When I got inside, I peered at the box, but my reading glasses weren't on me, and the label was just the sort of blur that most things are when you're well into middle-age. "Hey honey," I yelled. "Were you expecting anything?" She wasn't, so I figured I may as well just open the thing up. I popped my knife out of my pocket, and did so.
Inside...books. My books, as it happened, fresh off the press from my publisher. Oops. Guess I wasn't going to make the now-obligatory Author Unboxing Video.
The Prayer of Unwanting is my first swing at a devotional, a tart, playful little read that recenters the Lord's Prayer as the heart of the Christian prayer life. The book pushes back against the dominant prayer ethos of American Prosperity religion, which pushes prayer as a means by which we get what we want.

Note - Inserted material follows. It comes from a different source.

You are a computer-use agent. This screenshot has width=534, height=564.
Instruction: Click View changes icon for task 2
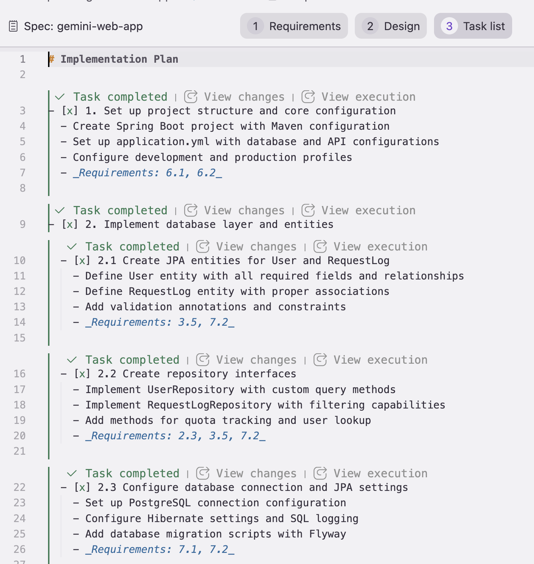coord(191,210)
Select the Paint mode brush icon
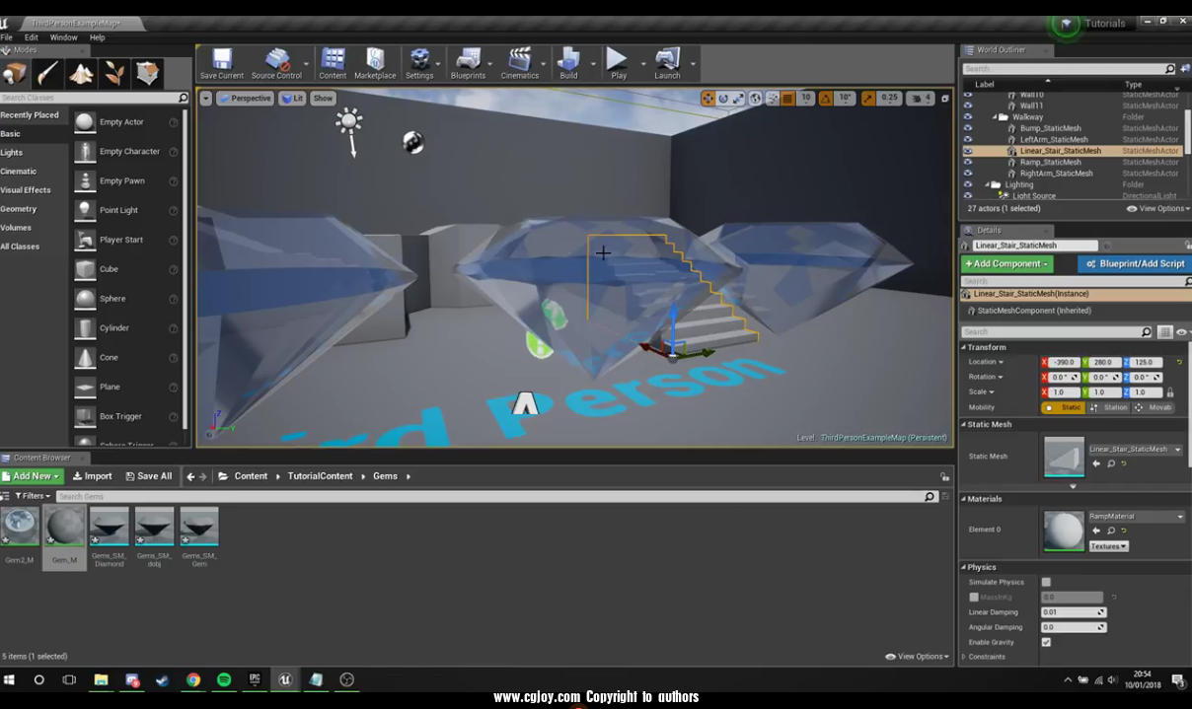 tap(47, 73)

We pray for material attainment, we pray for success, we pray to get and to have and to manifest, for shine and for fame and for glory.
This paradoxically carnal spirituality has nothing at all to do with Jesus, and everything to do with consumer culture. What Jesus wants us to do is set all of that aside.

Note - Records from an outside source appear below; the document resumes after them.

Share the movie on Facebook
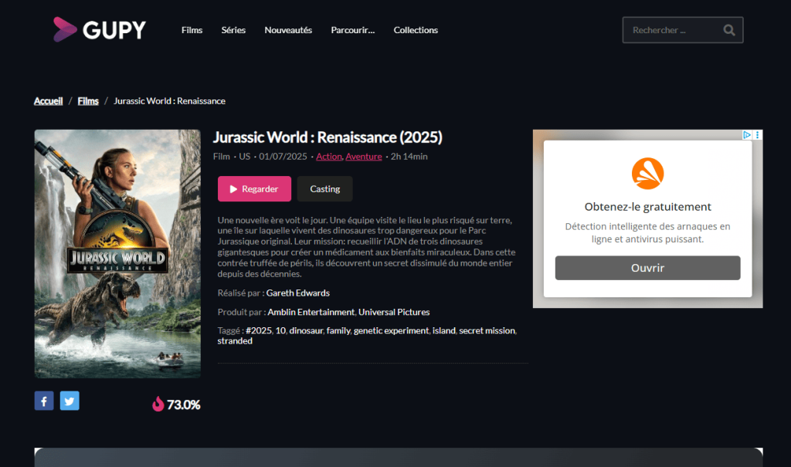Viewport: 791px width, 467px height. [x=44, y=400]
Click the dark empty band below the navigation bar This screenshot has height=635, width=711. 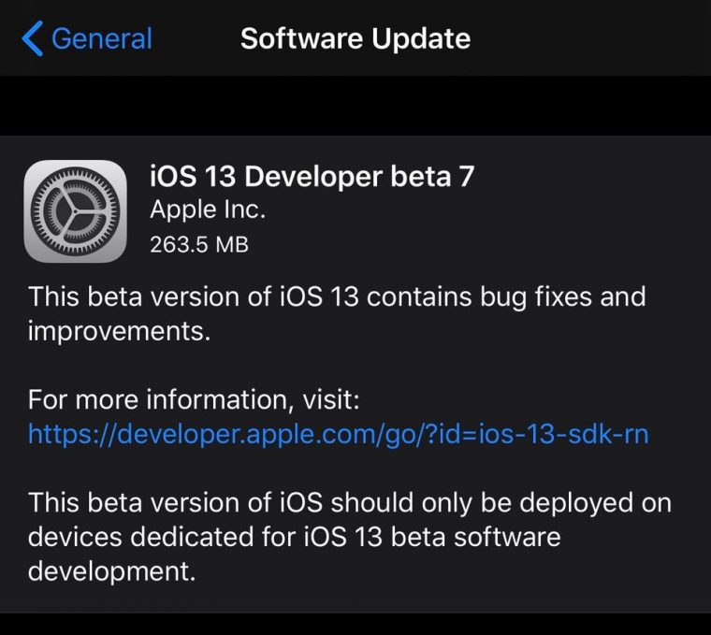coord(356,105)
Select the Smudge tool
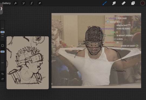The height and width of the screenshot is (100, 146). click(x=114, y=3)
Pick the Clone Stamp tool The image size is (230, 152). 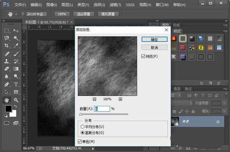7,61
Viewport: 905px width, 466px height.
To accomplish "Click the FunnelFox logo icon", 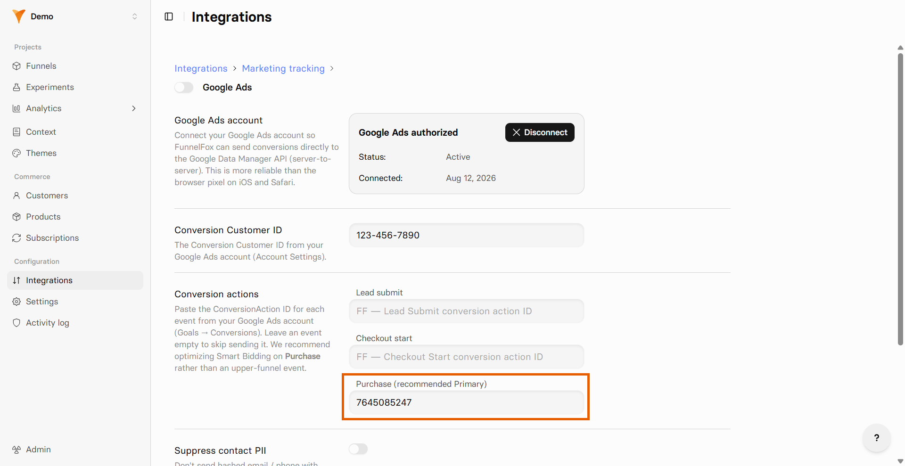I will tap(19, 16).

This is why the prayer he taught has not a danged thing to do with having anything more than what we absolutely need. It's not about getting what we want. It's about changing what we want, conforming us to God's grace rather than feeding our bottomless hunger for [stuff] and fame and power.
The challenge, now, is that I'm expected to market the book, to leverage my platforms to maximize the reach of the book. So...how do I do that?
Firstly, it ain't like I'm oblivious to the irony of marketing a book about not desiring material success. I'd like people to read the blessed thing, of course. But the moment I'm grasping about it, the moment my pride and my desire for recognition and lucre become the impetus for my efforts, I'm in a difficult place.
It's a tricky wicket.
And secondly, I'm fiercely aware that desiring the "platform" that is such a prerequisite for success for Christian authors these days is the enemy of my calling as a pastor. Celebrity pastors and Jesus-influencers are in a dangerous place spiritually, as the siren song of growing follower counts and maintaining influence can easily supplant the dual demands of humility and servanthood. To stay relevant, you need to get into every theological fight, you need to court controversy, you need to pitch out hot-take after hot-take...and wisdom and grace slip from your fingers.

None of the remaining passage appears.